The thing I'd do to have the latter two back today :'(
Altavista died a death because its search results became so polluted with noise that it was rendered effectively useless. Websites would show several thousand keywords into meta data or hidden text and appear at the top of the search results regardless of their relevance. On top of that Altavista had a really crappy site and only showed a handful of results at a time.
That's why Google squashed it. It was able to deliver relevant results quickly and was to resist site's attempts to boost their ratings with meta data.
Bing is the only other search engine which comes anywhere close to that and these days either of them delivers decent results.
Altavista was Google. There just weren't many of us around then - so it was a much smaller Google.
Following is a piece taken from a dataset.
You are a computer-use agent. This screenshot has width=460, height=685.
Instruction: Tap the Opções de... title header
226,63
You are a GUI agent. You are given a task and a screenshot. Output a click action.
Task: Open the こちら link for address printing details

I can still remember Compaq fucking it up... the screencaptures even brought back the horrible sinking feeling that accompanied the "oh no, it's gone forever" I thought when their "portal" imposter loaded. That's when the "noise" was introduced. It was never usable again :o(
I idly wondered at the time who'd bought it and why they were buggering it up. I'd never made the connection with the Digital/Compaq thing! The foul hand of Compaq is all too obvious with hindsight.
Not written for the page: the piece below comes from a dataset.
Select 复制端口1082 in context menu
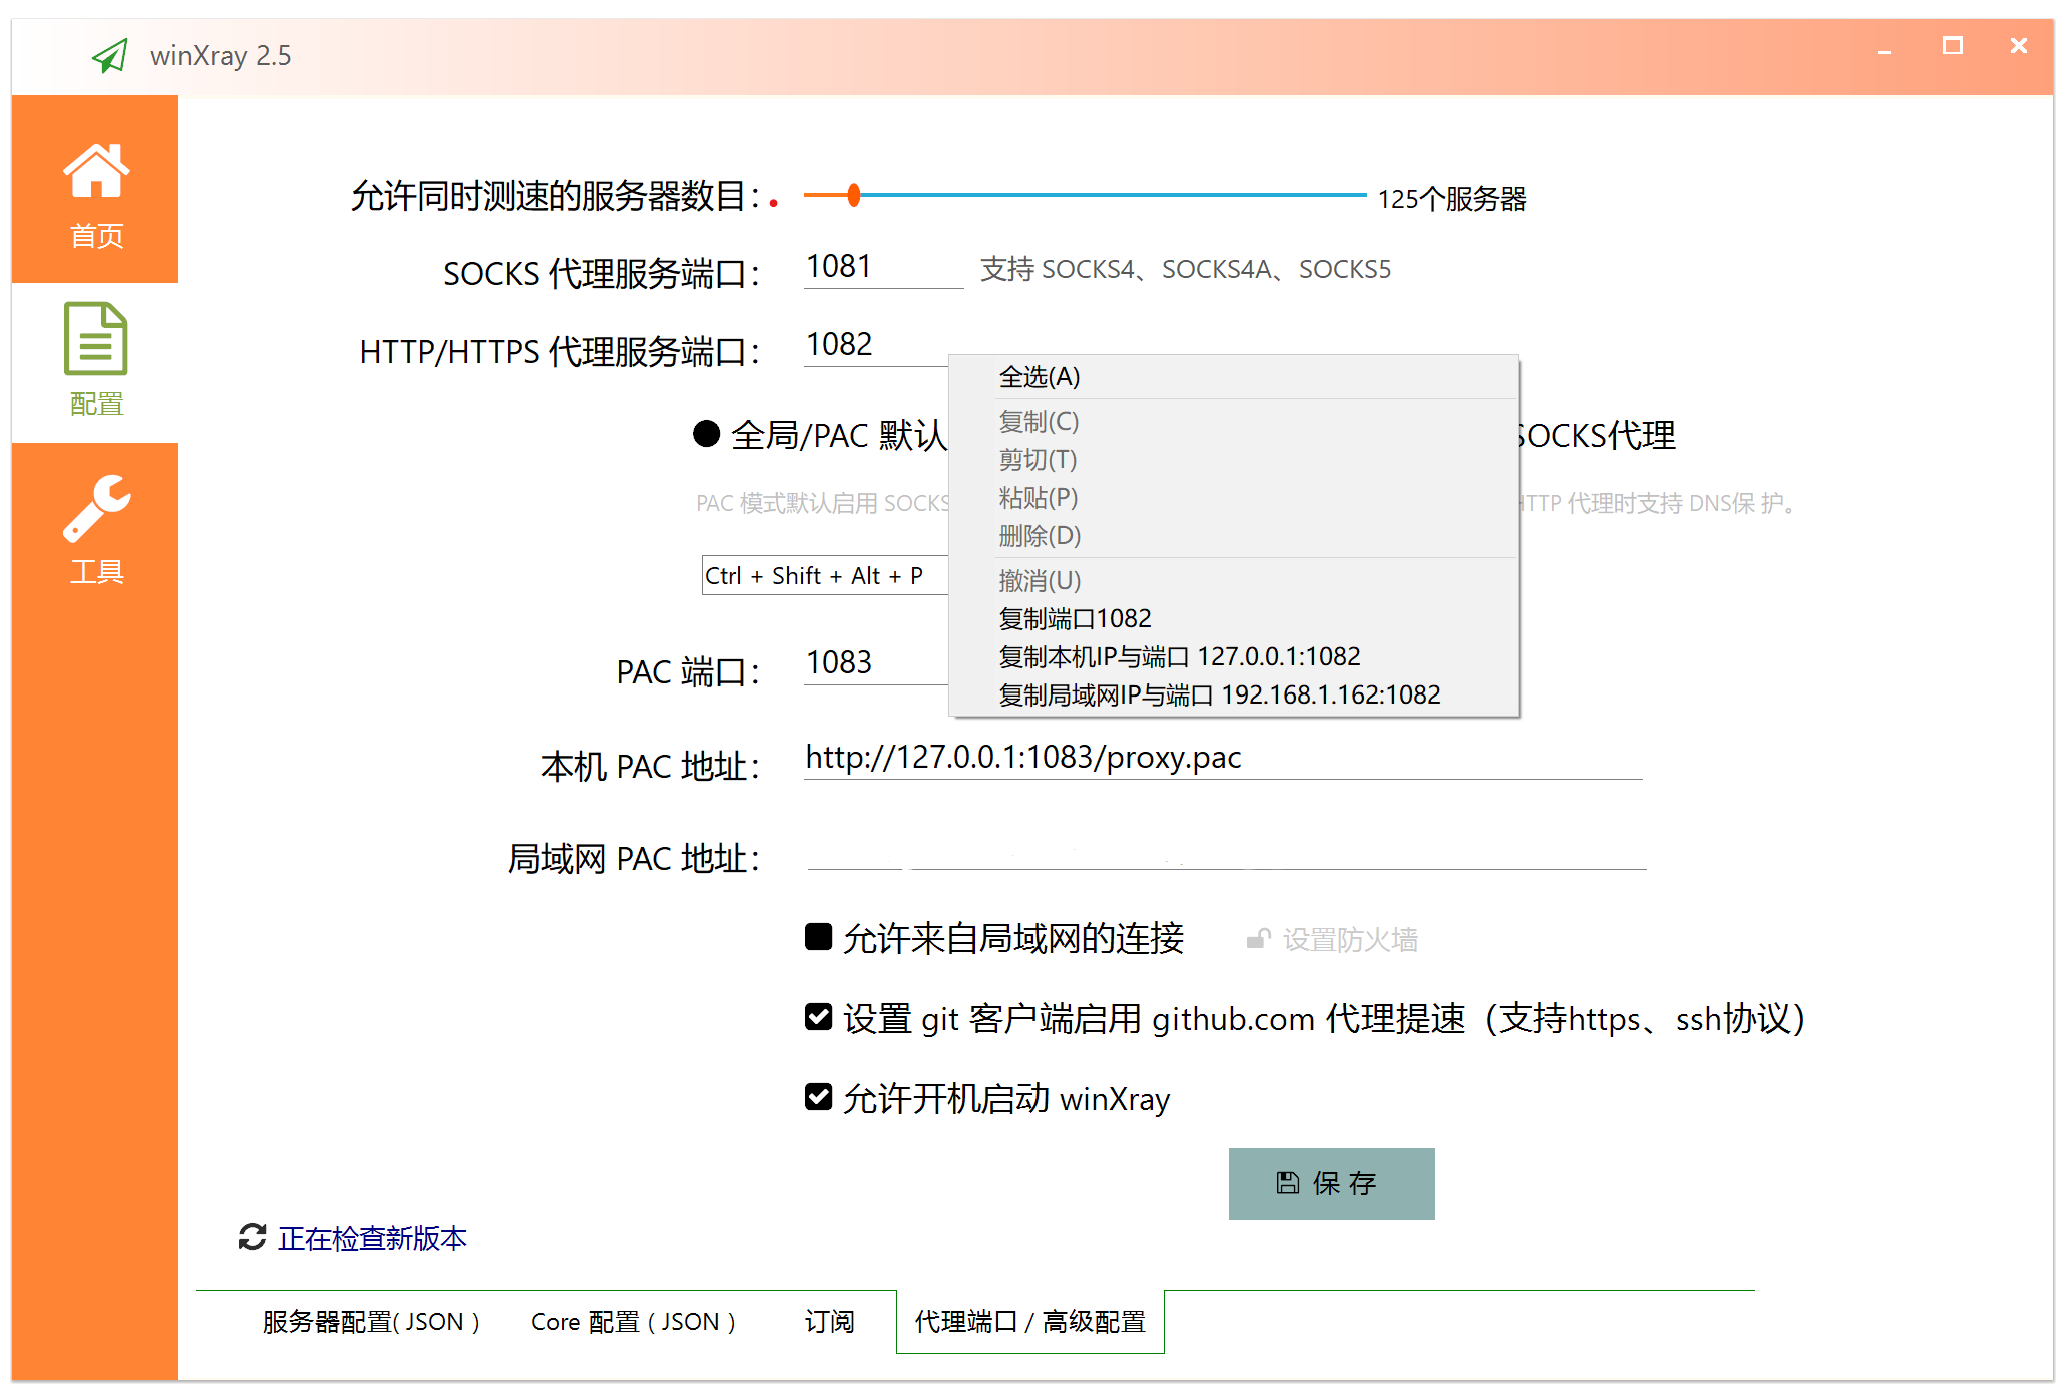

If Compaq had never got their claws into AltaVista I'm sure it'd still be our "Google". Google just happened to pop up at the right moment to fill the gap.
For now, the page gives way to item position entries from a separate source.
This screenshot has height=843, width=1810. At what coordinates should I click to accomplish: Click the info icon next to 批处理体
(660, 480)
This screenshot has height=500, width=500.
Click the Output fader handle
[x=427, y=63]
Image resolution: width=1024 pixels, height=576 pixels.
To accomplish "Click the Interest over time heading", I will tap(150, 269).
..me, too: I was a huge AltaVista fan when it came out, and remember with some sadness it changing from the simple search engine to a "portal" that in the days of dial-up took minutes to load.. causing a jump to the wonderfully simple "just a search box" and the word "google"
Back then, though, you'd try out all the different engines as they'd be returning different results, and meta-search engines had some real utility; nowadays, they're pretty much all in google, it's more a question of ranking.
"Altavista was Google. There just weren't many of us around then - so it was a much smaller Google."
I realise it was predominant at the time and I used it extensively myself. But as such I was able to witness it's many shortcomings including its non-existent efforts to fight noise from malicious sites padding themselves out with keywords. So when Google turned up and *did* return relevant search results, and faster too, nobody really needed much excuse to jump ship. Google came predominant simply because the competition was so crap.
More than that, Altavista's results were polluted by paid-for entries, so that you couldn't tell whether it was returning genuine ranked results or advertising. One of Google's biggest selling points was that, yes, it delivered paid results, but it made it very clear which they were.
Still, babelfish.altavista.com lived usefully long after its mother site had become irrelevant. And the nod to Douglas Adams was a nice touch.